Corinne Lepage, ancienne ministre de l'écologie, estime qu'il faut passer de la civilisation du « pétrole-nucléaire » à la révolution des énergies renouvelables et de l'«internet de l'énergie».
Très hostile au nucléaire, elle souhaitait arrêter net la construction de tout nouveau réacteur, y compris celui de Flamanville et lancer un audit par des experts indépendants du
« lobby nucléaire » pour déterminer la date de fermeture des dernières centrales nucléaires.
Corinne Lepage voulait lancer le programme SOLEIL (SOLutions Energétiques d’Investissements de Long terme) pour atteindre 34 % d'énergies renouvelables dans la consommation finale d'énergie en 2030. Cela représentait un investissement de 70 milliards d'euros à répartir entre les entreprises, les consommateurs et les fonds publics.
En dehors de mesures pour la sobriété et l'efficacité énergétique, elle prônait un « internet de l'énergie » : la spécificité de la troisième révolution industrielle est de lier l’énergie et les nouvelles technologies de l’information (NTIC), par le développement des smart-grids et des réseaux intelligents.
Dominique de Villepin souhaitait organiser un « Grenelle de l’Energie », suivi d’un référendum.
Partisan d'une réduction du nucléaire à l'horizon 2030, il est favorable à la poursuite des exportations de réacteurs et d’usines nucléaires à l’étranger, sauf dans des pays qui ne sont pas en situation de gérer des installations nucléaires avec un minimum de sérieux.
Il a avancé l'idée d'un instrument de régulation – la TVA 3E (Environnement, Emploi, Exportation)- permettant de responsabiliser les consommateurs et de soutenir la production française.
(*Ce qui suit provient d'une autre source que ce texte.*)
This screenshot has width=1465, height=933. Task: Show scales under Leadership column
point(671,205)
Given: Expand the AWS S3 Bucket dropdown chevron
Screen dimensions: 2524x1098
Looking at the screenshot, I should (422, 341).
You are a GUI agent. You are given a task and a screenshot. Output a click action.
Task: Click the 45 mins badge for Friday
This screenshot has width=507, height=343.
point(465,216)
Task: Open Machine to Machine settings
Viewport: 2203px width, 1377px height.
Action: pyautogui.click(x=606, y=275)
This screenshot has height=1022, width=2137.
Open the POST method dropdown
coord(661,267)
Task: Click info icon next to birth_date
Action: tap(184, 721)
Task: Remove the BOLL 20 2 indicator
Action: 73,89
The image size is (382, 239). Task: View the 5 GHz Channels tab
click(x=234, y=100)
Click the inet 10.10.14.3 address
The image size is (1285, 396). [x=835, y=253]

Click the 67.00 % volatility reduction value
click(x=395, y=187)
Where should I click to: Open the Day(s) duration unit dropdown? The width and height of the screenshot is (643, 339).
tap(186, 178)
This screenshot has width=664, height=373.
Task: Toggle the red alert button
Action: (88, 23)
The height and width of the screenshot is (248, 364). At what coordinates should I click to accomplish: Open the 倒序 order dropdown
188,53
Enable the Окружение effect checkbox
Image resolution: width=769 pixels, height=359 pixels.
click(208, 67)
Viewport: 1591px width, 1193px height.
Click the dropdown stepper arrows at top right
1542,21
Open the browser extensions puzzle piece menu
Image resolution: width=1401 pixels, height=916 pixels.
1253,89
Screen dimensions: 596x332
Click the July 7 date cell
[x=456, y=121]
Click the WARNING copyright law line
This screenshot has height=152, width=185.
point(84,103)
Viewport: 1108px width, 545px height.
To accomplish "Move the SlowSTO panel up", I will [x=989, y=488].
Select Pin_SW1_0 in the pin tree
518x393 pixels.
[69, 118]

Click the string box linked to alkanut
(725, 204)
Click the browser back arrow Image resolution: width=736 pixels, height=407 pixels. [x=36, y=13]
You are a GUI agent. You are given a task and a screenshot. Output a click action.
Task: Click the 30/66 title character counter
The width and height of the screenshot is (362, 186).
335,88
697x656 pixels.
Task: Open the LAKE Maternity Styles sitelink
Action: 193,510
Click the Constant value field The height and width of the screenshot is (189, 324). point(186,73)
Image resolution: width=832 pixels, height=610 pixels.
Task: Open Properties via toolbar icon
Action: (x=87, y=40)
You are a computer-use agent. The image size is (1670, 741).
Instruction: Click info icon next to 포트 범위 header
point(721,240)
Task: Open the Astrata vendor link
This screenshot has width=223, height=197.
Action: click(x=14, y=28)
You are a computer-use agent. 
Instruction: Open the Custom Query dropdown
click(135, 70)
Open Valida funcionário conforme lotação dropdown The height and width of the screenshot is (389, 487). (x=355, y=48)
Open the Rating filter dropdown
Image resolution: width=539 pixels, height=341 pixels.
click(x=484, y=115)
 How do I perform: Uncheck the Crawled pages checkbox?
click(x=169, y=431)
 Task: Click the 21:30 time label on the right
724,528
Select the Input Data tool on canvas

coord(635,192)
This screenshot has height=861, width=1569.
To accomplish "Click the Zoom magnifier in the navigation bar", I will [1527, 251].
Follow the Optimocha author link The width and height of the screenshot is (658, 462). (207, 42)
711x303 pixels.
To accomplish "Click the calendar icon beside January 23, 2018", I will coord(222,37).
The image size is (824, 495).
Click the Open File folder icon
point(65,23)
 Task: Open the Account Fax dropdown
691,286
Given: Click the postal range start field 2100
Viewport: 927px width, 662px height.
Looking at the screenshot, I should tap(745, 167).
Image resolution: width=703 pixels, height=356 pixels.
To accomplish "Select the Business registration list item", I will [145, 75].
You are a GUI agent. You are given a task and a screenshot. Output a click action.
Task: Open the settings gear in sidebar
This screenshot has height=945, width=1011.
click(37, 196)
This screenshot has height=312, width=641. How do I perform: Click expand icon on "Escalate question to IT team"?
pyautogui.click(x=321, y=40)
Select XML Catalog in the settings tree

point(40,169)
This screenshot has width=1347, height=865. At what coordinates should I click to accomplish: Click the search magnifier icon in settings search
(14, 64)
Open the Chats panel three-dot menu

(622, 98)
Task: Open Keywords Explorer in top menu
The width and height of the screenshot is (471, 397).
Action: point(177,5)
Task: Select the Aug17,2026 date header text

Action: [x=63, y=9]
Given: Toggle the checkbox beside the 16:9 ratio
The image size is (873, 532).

Elle serait à la fois modulable en fonction de critères environnementaux et remplaçant une part des cotisations sociales salariales et patronales.
Un instrument de pilotage - le Conseil National Stratégique de l'Economie – aurait été chargé de piloter un « Plan Vert », « pour plus de cohérence et de compétitivité de l’économie française ».